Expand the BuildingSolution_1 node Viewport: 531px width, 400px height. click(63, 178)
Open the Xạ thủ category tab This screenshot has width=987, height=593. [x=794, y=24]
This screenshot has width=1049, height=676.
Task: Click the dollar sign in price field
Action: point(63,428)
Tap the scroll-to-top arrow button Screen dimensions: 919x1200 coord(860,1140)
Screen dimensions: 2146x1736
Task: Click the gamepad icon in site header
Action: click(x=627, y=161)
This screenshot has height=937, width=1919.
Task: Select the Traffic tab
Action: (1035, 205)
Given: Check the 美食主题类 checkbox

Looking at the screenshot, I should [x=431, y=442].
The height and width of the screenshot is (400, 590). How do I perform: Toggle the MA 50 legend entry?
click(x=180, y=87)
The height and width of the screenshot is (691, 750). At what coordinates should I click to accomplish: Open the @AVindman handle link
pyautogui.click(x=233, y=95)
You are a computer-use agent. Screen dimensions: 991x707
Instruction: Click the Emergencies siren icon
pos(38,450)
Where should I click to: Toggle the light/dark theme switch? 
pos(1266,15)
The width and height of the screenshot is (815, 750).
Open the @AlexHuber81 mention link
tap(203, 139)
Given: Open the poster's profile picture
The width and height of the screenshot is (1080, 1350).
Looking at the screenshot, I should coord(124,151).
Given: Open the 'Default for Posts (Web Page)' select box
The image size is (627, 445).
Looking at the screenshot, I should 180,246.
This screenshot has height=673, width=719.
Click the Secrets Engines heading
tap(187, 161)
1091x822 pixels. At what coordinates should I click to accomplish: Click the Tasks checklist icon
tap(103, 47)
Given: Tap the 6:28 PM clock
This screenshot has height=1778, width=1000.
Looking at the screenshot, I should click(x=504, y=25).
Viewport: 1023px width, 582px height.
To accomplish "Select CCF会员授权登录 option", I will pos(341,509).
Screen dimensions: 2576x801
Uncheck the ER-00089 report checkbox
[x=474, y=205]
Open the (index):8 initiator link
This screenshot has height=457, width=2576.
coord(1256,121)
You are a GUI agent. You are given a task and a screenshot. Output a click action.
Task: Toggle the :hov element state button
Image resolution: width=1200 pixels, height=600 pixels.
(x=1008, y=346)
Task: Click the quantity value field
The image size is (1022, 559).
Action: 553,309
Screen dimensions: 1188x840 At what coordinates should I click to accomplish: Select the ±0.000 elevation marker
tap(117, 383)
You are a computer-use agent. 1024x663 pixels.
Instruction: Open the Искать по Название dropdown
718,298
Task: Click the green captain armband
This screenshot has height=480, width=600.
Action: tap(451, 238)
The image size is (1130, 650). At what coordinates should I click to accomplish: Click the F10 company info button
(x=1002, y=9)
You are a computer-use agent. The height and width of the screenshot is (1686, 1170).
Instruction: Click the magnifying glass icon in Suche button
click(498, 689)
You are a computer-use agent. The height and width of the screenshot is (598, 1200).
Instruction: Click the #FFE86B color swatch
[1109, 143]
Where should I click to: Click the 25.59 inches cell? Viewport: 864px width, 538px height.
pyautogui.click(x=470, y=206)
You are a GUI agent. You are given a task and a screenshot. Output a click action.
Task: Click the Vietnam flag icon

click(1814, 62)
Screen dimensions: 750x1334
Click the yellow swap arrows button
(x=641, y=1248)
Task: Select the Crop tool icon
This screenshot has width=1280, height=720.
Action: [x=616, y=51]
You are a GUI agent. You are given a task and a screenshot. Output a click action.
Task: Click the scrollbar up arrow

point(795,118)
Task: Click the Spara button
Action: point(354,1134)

**********

## Task directions
Reproduce only the lines running from the one that contains "Task: Toggle the :hov element state button" to the last line of the records.

## Written solution
Task: Toggle the :hov element state button
Image resolution: width=1200 pixels, height=600 pixels.
(x=1008, y=346)
Task: Click the quantity value field
The image size is (1022, 559).
Action: 553,309
Screen dimensions: 1188x840 At what coordinates should I click to accomplish: Select the ±0.000 elevation marker
tap(117, 383)
You are a computer-use agent. 1024x663 pixels.
Instruction: Open the Искать по Название dropdown
718,298
Task: Click the green captain armband
This screenshot has height=480, width=600.
Action: tap(451, 238)
The image size is (1130, 650). At what coordinates should I click to accomplish: Click the F10 company info button
(x=1002, y=9)
You are a computer-use agent. The height and width of the screenshot is (1686, 1170).
Instruction: Click the magnifying glass icon in Suche button
click(498, 689)
You are a computer-use agent. The height and width of the screenshot is (598, 1200).
Instruction: Click the #FFE86B color swatch
[1109, 143]
Where should I click to: Click the 25.59 inches cell? Viewport: 864px width, 538px height.
pyautogui.click(x=470, y=206)
You are a GUI agent. You are given a task and a screenshot. Output a click action.
Task: Click the Vietnam flag icon

click(1814, 62)
Screen dimensions: 750x1334
Click the yellow swap arrows button
(x=641, y=1248)
Task: Select the Crop tool icon
This screenshot has width=1280, height=720.
Action: [x=616, y=51]
You are a GUI agent. You are given a task and a screenshot. Output a click action.
Task: Click the scrollbar up arrow

point(795,118)
Task: Click the Spara button
Action: point(354,1134)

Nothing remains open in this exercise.